NO RULES(ノー・ルールズ) 世界一「自由」な会社

最初に『NO RULES』を読み修正的フィードバックの概念を社内に周知してくれたのはshizaiのエンジニアメンバーの足立さんでした。足立さんは『NO RULES』を読み以下のnoteをまとめてくれています。

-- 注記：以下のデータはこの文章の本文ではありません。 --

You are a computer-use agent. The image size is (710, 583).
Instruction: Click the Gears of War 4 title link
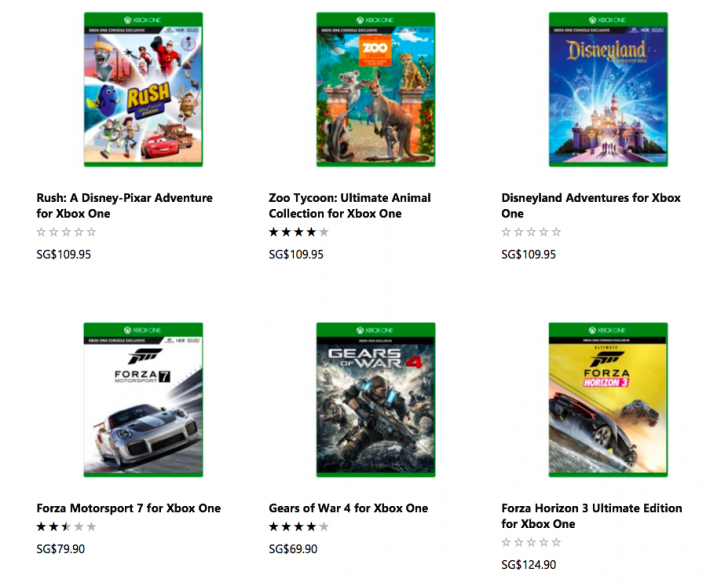(348, 508)
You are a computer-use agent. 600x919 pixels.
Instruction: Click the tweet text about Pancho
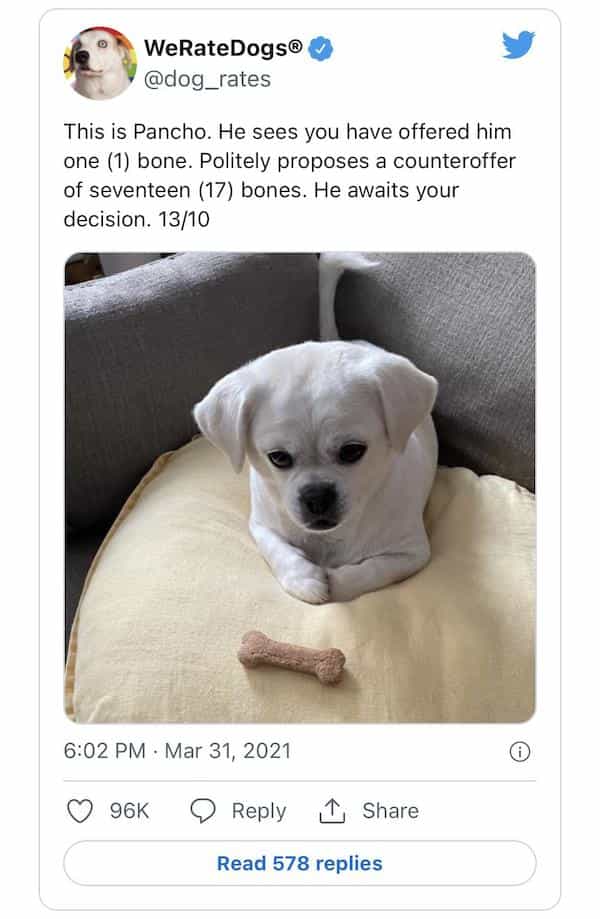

前提として私は周囲からフィードバックが欲しいと感じる人間です。 エンジニアメンバーがよく口にしている「you are not your code」という言葉も好きでした。人格否定はしない前提で、とはいえアウトプットに至らないところがあればそこには適切な指摘が極力即時性をもってなされるべきだと考えます。その方が、個々人及び組織の成長を加速させる、という考え方を持っています。一方、フィードバックが「攻撃」と受け取られ、発信者/受信者が感情的になるシーンも時折発生するように思われます。

では「フィードバックすること」は「感情」との天秤によって棄却されるべきかと言われると、否です。フィードバックは自分では想像もしなかった角度で自身の課題を発見しこれをシューティングする機会を提供してくれると考えるためです。重ねて、「感情」は「受信者が感情をおさえる/コントロールすること」によって、あるいは「発信者の属人的なコミュニケーション能力」に依存して管理されるべきものかと言われるとこれも否だと考えます。話者の違いでフィードバックの質が変わる状態が正しいとは思いません。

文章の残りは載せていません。